What you should do: How many lines of the data below contain the string "width"? Reply with the count alone.

Provided data:
»»

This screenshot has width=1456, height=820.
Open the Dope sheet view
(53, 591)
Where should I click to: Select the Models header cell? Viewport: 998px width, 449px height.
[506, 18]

««

Result for this task: 2